War in the Balkans: Russian threat to abandon diplomacy role
War in the Balkans: Moscow
IN WHAT would be a massive blow to hopes of a diplomatic solution to the Kosovo crisis, Russia is threatening to abandon its peace efforts if the West continues to reject out of hand every proposal brought back from Belgrade by its envoy, Viktor Chernomyrdin.
Senior Russian officials warned yesterday that Moscow increasingly saw no point in continuing an exercise that was getting nowhere.
The decision could be taken within a week or so, they say, if Mr Chernomyrdin's next visit to President Slobodan Milosevic in Belgrade, tentatively planned for Thursday, yields no fruit.
In a sense, their remarks merely echo threats already uttered by President Boris Yeltsin. But they are clearly an effort to unnerve some Nato countries at a point when signs are growing that Belgrade's resolve may be weakening.
"Perhaps the Russians are getting cold feet," one defence analyst said last night. "They could be getting their own intelligence reports that Milosevic is starting to lose support. Maybe, too, they are starting to believe that after upping its military force in the region to 50,000, Nato really might invade."
Russian domestic politics, and the country's instinctive support for Mr Milosevic, are almost certainly reasons too.
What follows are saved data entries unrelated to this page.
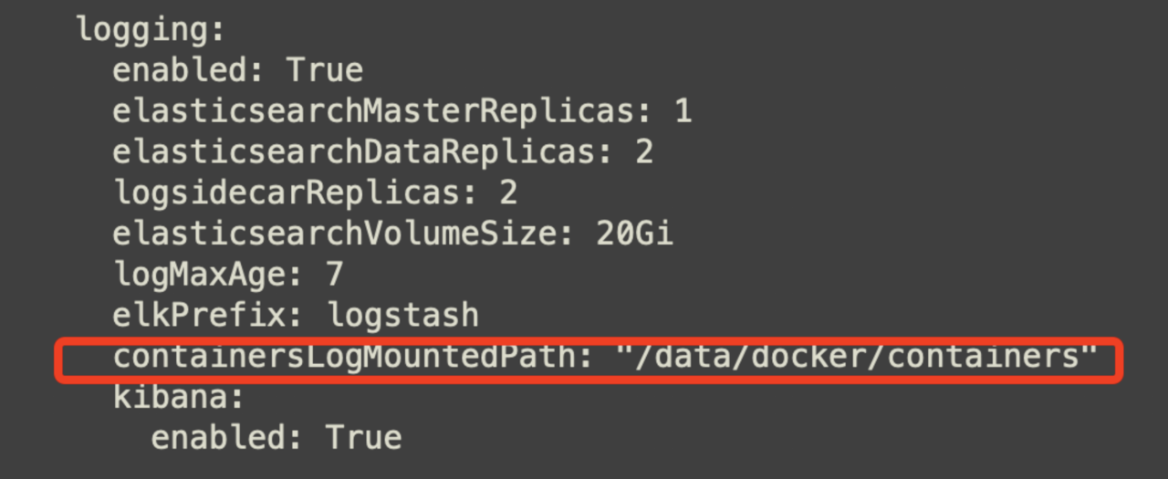Click the value 7 after logMaxAge
Image resolution: width=1168 pixels, height=479 pixels.
tap(335, 275)
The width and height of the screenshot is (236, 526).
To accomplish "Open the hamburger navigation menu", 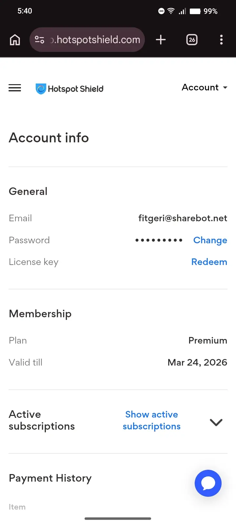I will (x=15, y=88).
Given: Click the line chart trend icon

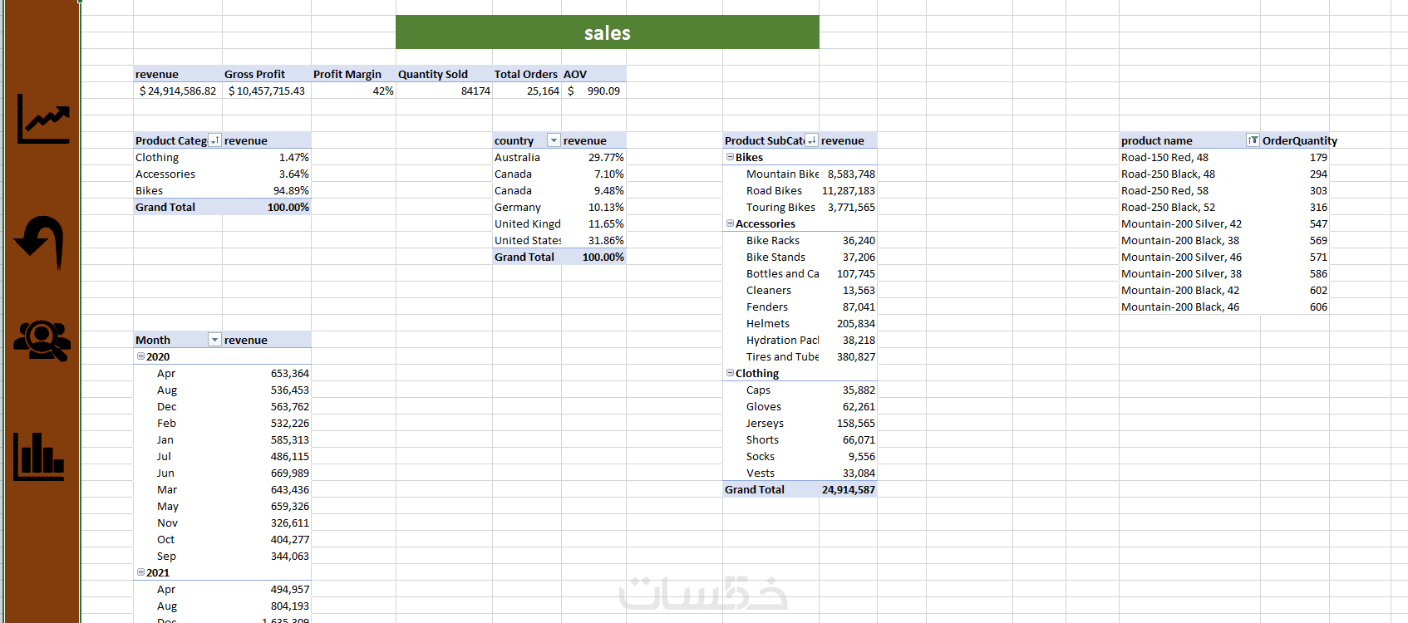Looking at the screenshot, I should [43, 118].

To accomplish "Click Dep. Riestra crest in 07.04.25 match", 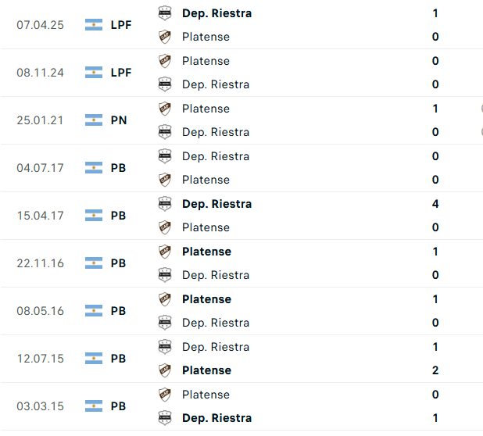I will point(165,13).
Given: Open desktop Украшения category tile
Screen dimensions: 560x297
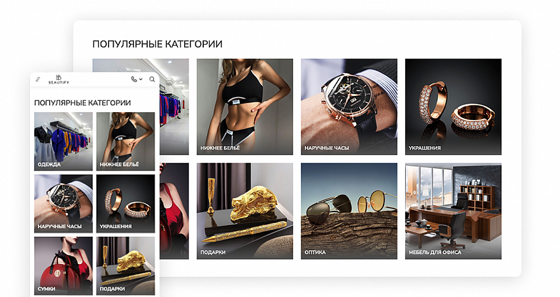Looking at the screenshot, I should click(x=453, y=107).
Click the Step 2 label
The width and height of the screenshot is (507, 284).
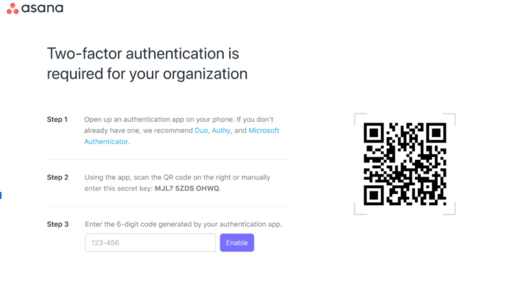[x=57, y=178]
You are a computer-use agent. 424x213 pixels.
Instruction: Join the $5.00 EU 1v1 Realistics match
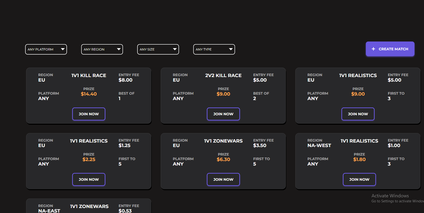tap(358, 114)
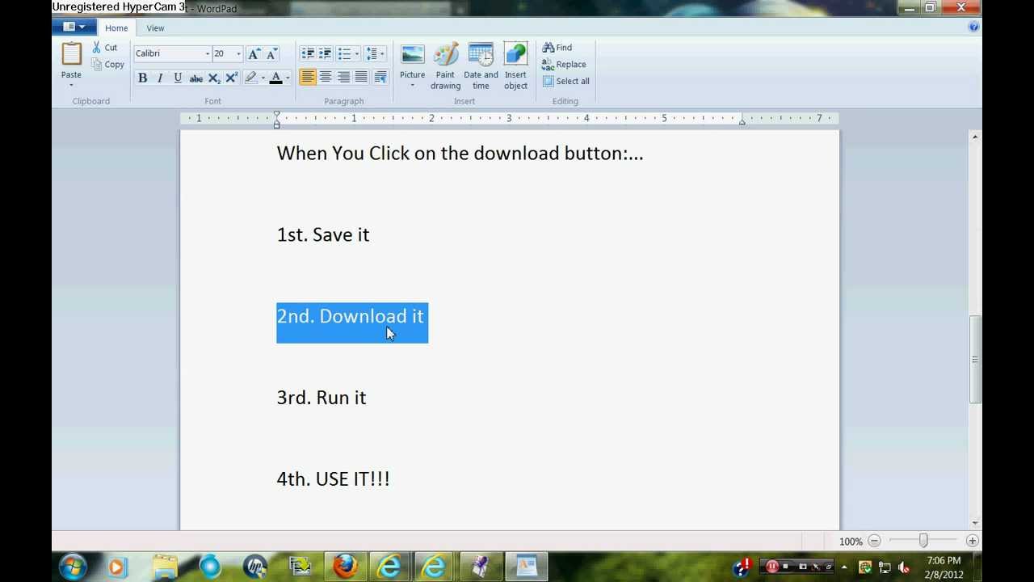This screenshot has width=1034, height=582.
Task: Open the WordPad file menu button
Action: (74, 27)
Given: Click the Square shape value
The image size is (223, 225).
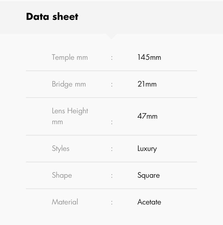Looking at the screenshot, I should click(x=148, y=175).
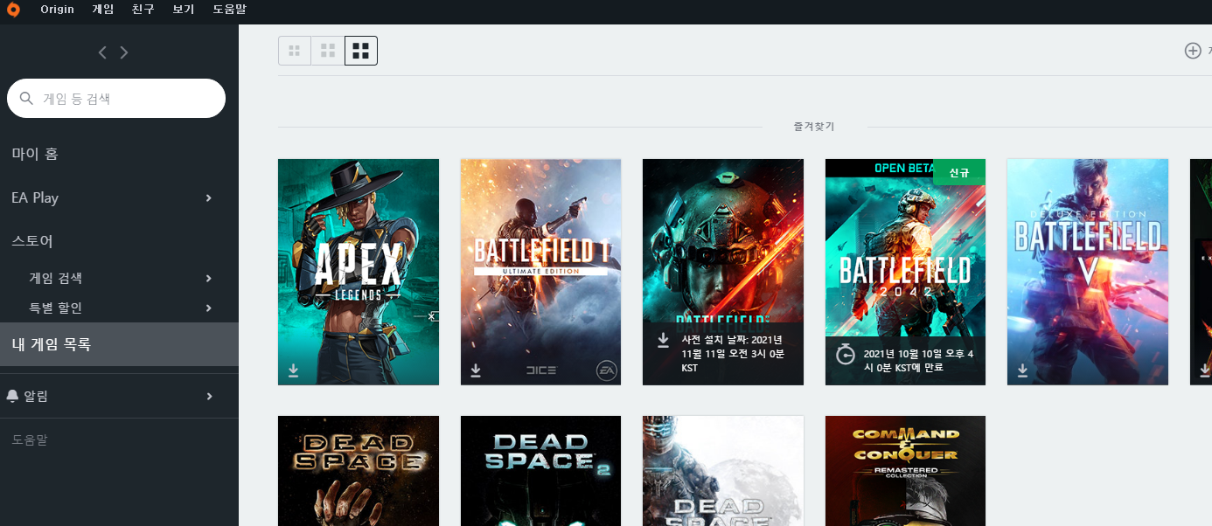Select 내 게임 목록 in sidebar

coord(51,344)
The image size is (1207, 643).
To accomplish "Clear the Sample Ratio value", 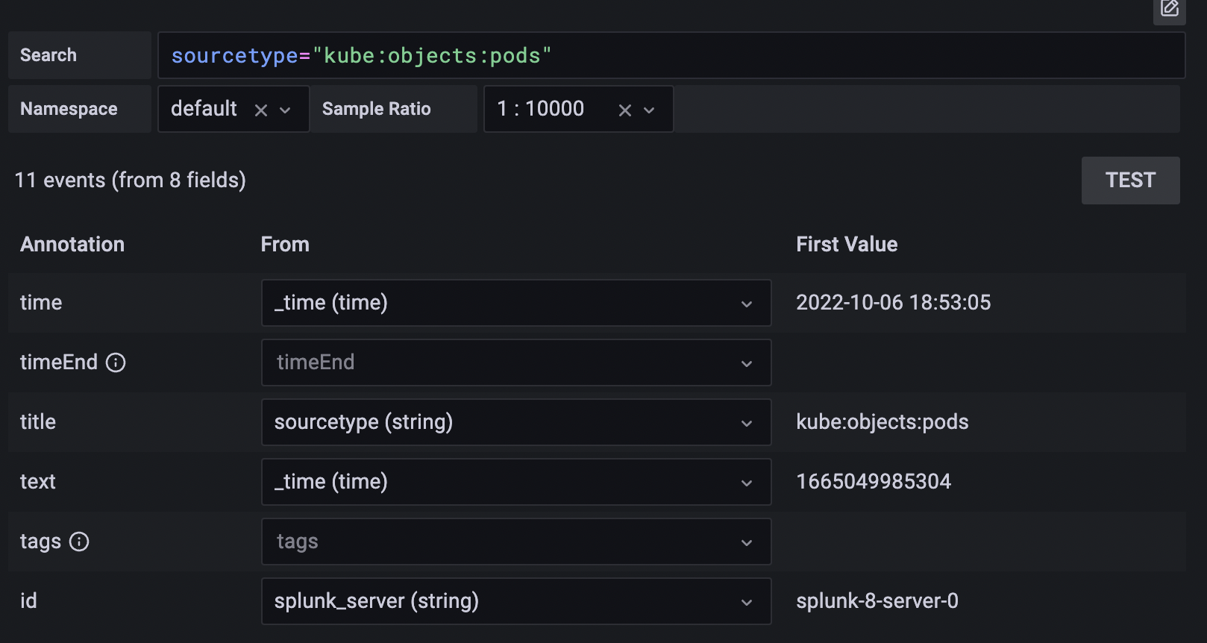I will (625, 110).
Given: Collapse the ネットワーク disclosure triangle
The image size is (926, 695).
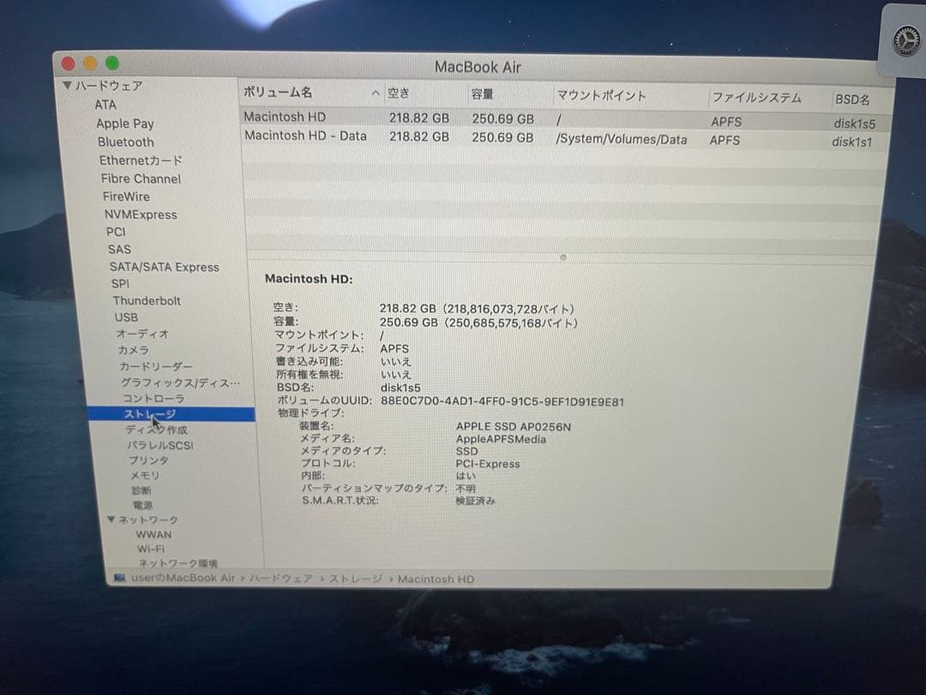Looking at the screenshot, I should tap(111, 519).
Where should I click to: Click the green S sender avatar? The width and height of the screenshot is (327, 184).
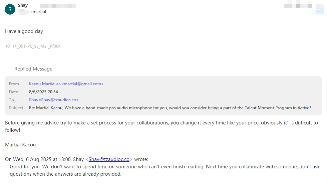[10, 9]
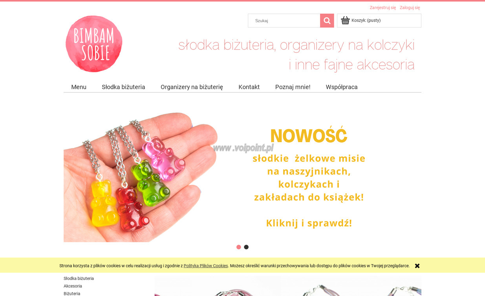Click Kliknij i sprawdź! banner text
Image resolution: width=485 pixels, height=296 pixels.
pos(309,223)
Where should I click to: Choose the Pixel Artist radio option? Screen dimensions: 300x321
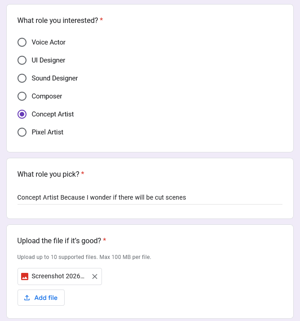click(x=22, y=132)
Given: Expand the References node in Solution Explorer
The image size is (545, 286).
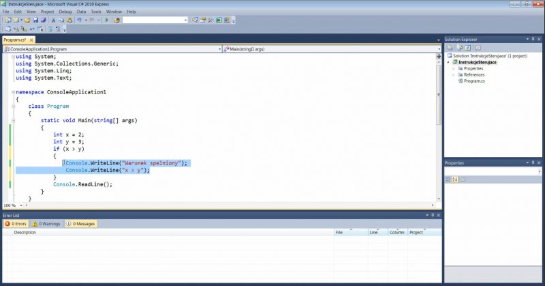Looking at the screenshot, I should click(x=453, y=75).

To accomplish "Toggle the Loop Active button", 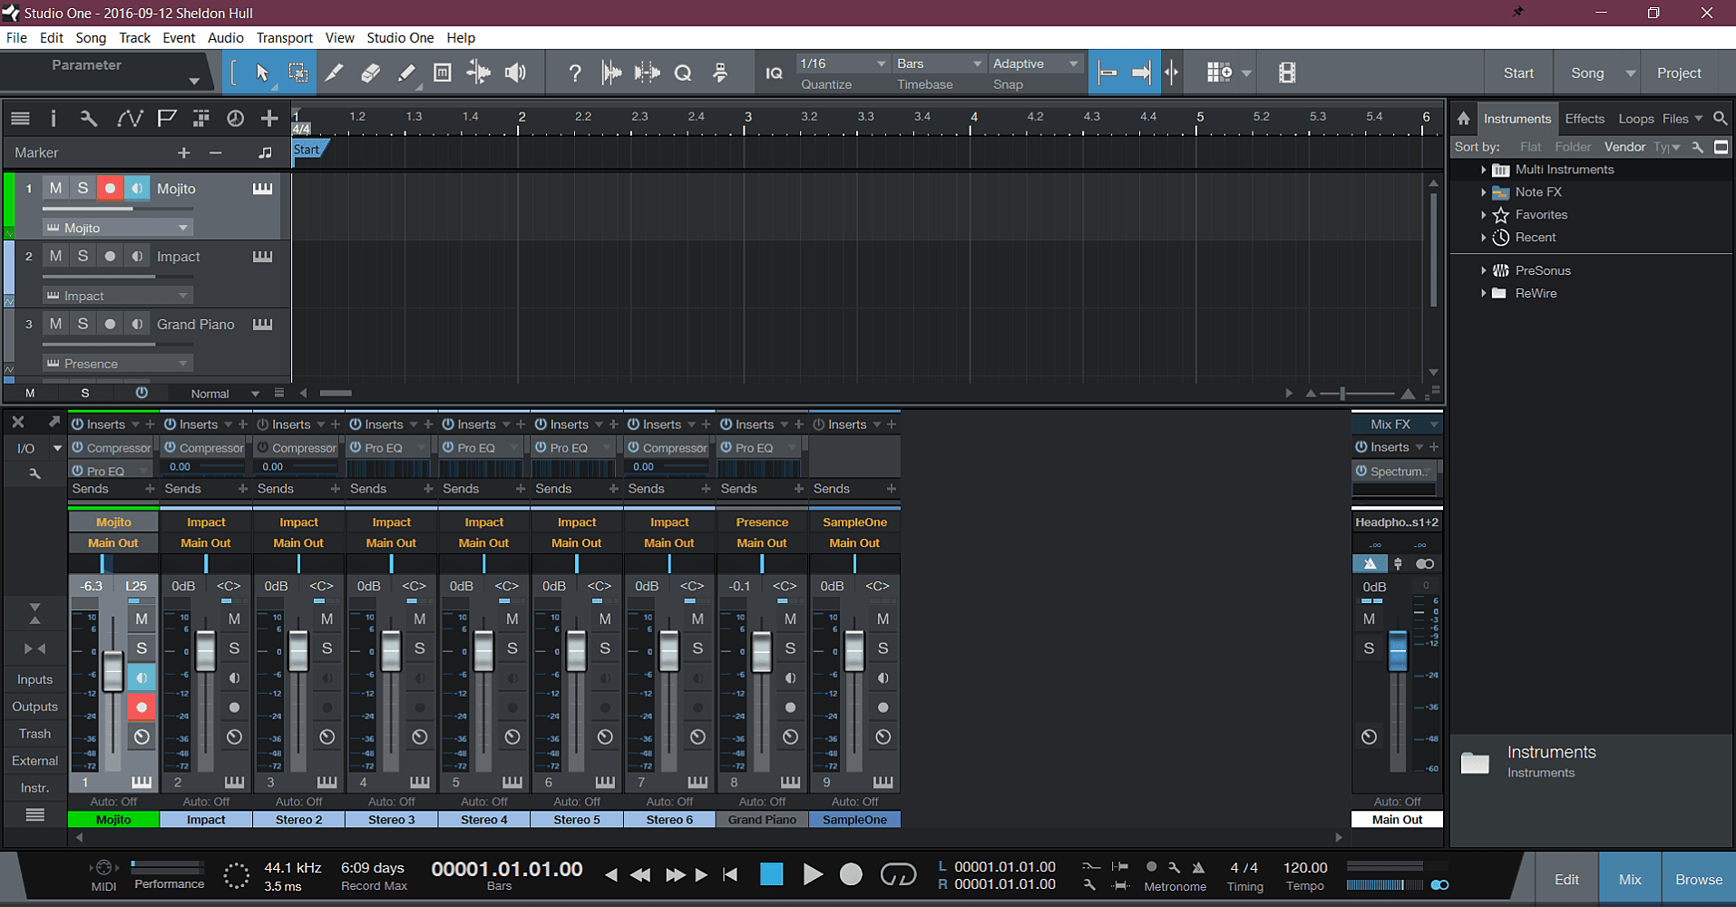I will tap(897, 874).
Although Mr Chernomyrdin is adamant he will not act as a "postman" for Nato, that in effect is what he largely is. That perception would damage his cause if he still entertains hopes of a presidential bid to succeed Mr Yeltsin next year. Mr Milosevic is reported to have little faith in the Russian envoy, believing him to be too close to Nato's position.
A Russian pull-out could cause ructions within the alliance, just as it seems to be putting a fortnight of disunity behind it.
Germany, which especially insists on co-operation with Moscow, is certain to be unnerved, while Nato's hopes of getting a United Nations resolution - widely seen as essential for a final settlement - would again be totally at the mercy of a Security Council resolution.
Russia's two biggest complaints are about the West's insistence that the core of the peace-keeping force must be provided by Nato, and its refusal to consider a bombing halt until Yugoslav forces start to pull out of Kosovo. "At the very latest, the bombing must stop when there's a security council resolution," one Russian diplomat said last night.